Segundo o delegado, a UE atuou de boa-fé nas negociações, mas recomendou a recusa de todo o texto da COP, não apenas dos parágrafos associados ao investimento.
A representante do Brasil na COP16 Maria Angelica Ikeda disse que os países em desenvolvimento estão "muito decepcionados com a falta de abertura dos países industrializados". "Se não tivermos os meios para implementá-la, nunca conseguiremos tornar essa convenção uma realidade", afirmou.
Lucros por dados genéticos
No entanto, os países conseguiram concordar com a criação de um fundo para compartilhar os lucros obtidos pelo uso de dados genéticos de plantas e animais com as comunidades de onde eles vêm, como os ribeirinhos.

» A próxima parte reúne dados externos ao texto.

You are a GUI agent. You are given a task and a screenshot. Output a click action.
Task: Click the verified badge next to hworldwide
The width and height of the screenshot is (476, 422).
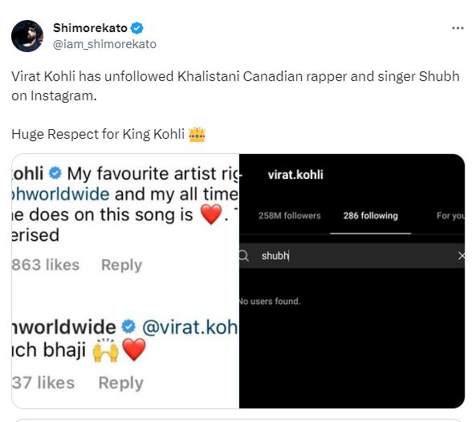(128, 327)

Esses dados, em grande parte provenientes de espécies encontradas em países pobres, são usados principalmente em medicamentos e cosméticos que podem render bilhões aos seus desenvolvedores, sendo que muito pouco disso é revertido para as comunidades locais.
O acordo de Cali determina que as empresas que usam dados genéticos cuja renda exceda um determinado limite devem contribuir com 1% dos lucros ou 0,1% da receita para o novo fundo, que pode valer bilhões de dólares por ano.
A COP também concordou em criar um órgão permanente subsidiário para tratar de assuntos relacionados aos povos indígenas e comunidades locais. O Brasil liderou a elaboração do texto definitivo, aprovado após discussões que se estenderam até a madrugada.
Repercussão
"Os governos em Cali apresentaram planos para proteger a natureza, mas não conseguiram mobilizar o dinheiro para realmente fazê-lo", disse An Lambrechts, chefe da delegação do Greenpeace na COP16.
"O financiamento da biodiversidade continua estagnado após uma ausência ensurdecedora de promessas financeiras confiáveis de governos ricos e lobby corporativo sem precedentes", completou.
Brian O'Donnell, do grupo de defesa Campaign for Nature, lamentou a falta de urgência. "A falta de progresso no financiamento diante da perda sem precedentes da biodiversidade mantém o mundo no caminho da perda da natureza e da extinção de espécies", disse.